Dans ce remaniement, quelques figures changent de portefeuille sans que la logique de gouvernance ne soit réellement modifiée. Ainsi, Alice Naimbaye quitte le ministère du Pétrole pour rejoindre la Justice, tandis que Limane Mahamat abandonne l’Aménagement du territoire pour être propulsé vice-Premier ministre. Un simple jeu de chaises musicales qui ne dit rien des priorités nationales.
Plus révélateur encore est le ballet des récompenses politiques. Maina Abel Ibagolo, ancien conseiller du Premier ministre, est nommé secrétaire d’État aux Télécommunications, à l’Économie numérique et à la Digitalisation. Abakar Nair, ancien vice du comité de gestion du football mis en place après la crise qui avait secoué la Fédération tchadienne de football association, se retrouve propulsé ministre de la Jeunesse et des Sports.
Mais la palme du symbole revient à Yombatina Sittack, ex-cadre du parti Les Transformateurs, désormais récompensé après avoir tourné le dos à sa formation politique. Une promotion qui illustre crûment la logique dominante : la loyauté envers le système prime sur toute autre considération.
Le gouvernement accueille également de nouveaux visages : Khadidja Adoum Attimer, Allahdoum Nandongar Désiré ou encore Fatimé Haram Acyl, sœur de l’ancienne première dame Hinda Déby Itno. Là encore, la logique familiale et relationnelle semble peser plus lourd que la compétence ou le bilan.
Pendant ce temps, certains ministres réputés pour leur travail discret mais réel disparaissent du gouvernement. Des figures comme Youssouf Tom ou Boukar Michel quittent la scène ministérielle sans explication convaincante.
Au final, ce remaniement donne l’impression d’un pouvoir qui tourne sur lui-même. Au lieu d’ouvrir une nouvelle page, il recycle les mêmes réseaux, les mêmes fidélités et les mêmes méthodes.

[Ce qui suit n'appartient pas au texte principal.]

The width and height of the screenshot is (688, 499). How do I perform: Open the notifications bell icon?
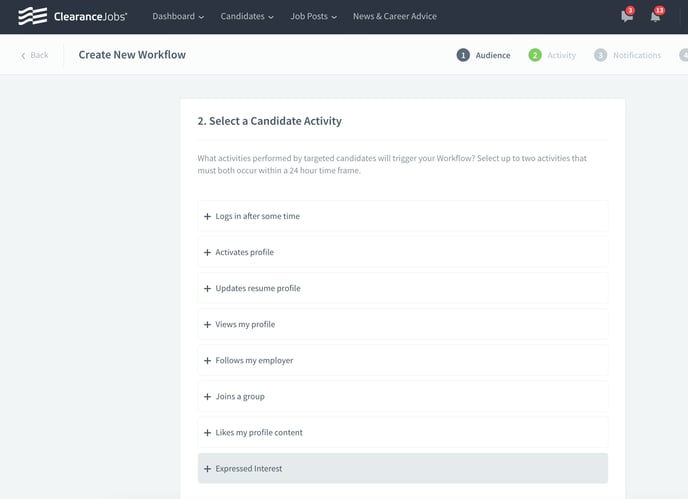655,17
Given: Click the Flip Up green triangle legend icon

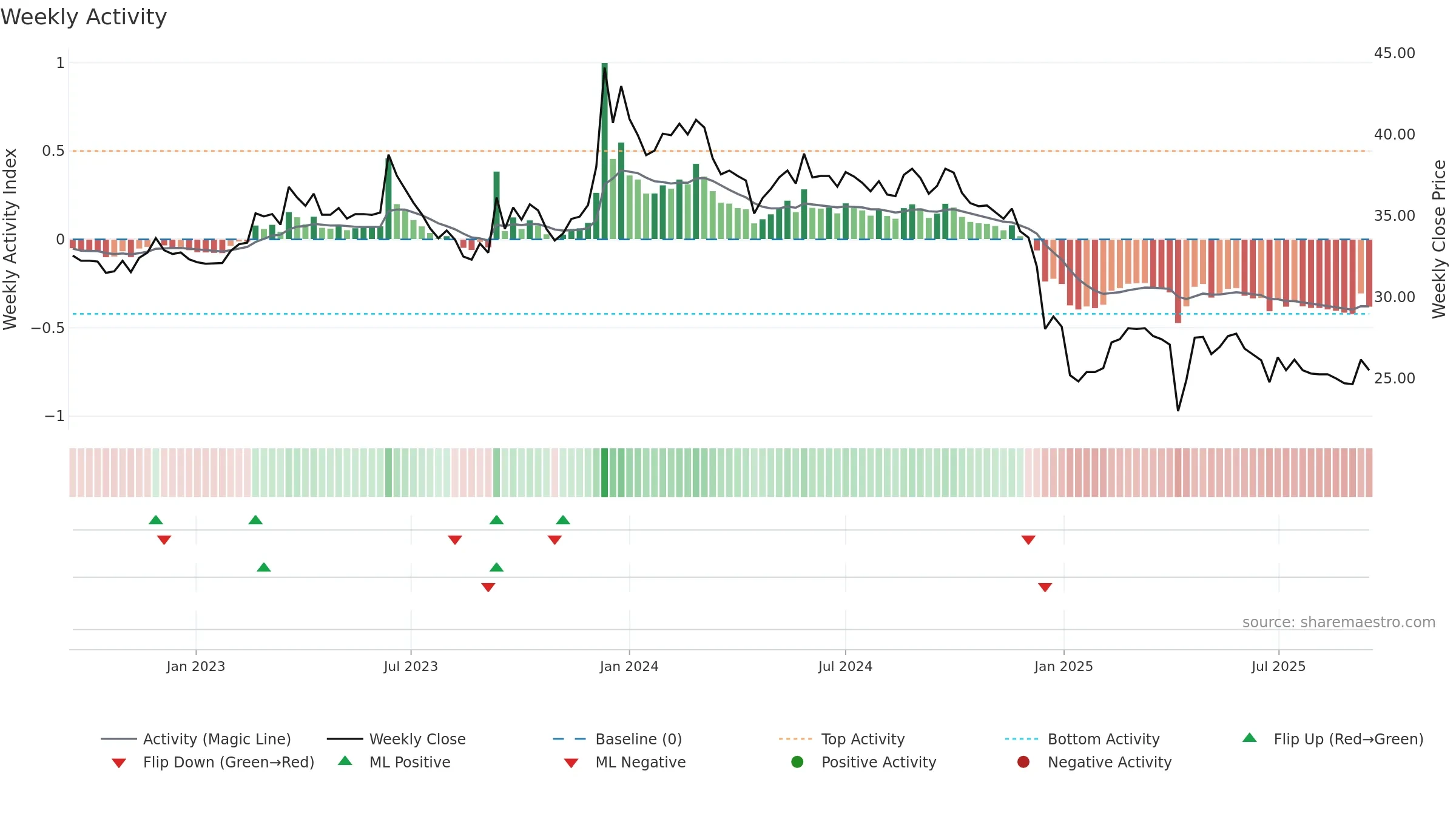Looking at the screenshot, I should pyautogui.click(x=1249, y=738).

Dans un pays confronté à des défis économiques, sécuritaires et sociaux considérables, ce type d’opération politique ressemble moins à une réforme qu’à une démonstration de continuité : celle d’un système où les postes se transmettent entre proches, tandis que l’intérêt public demeure, une fois de plus, relégué au second plan.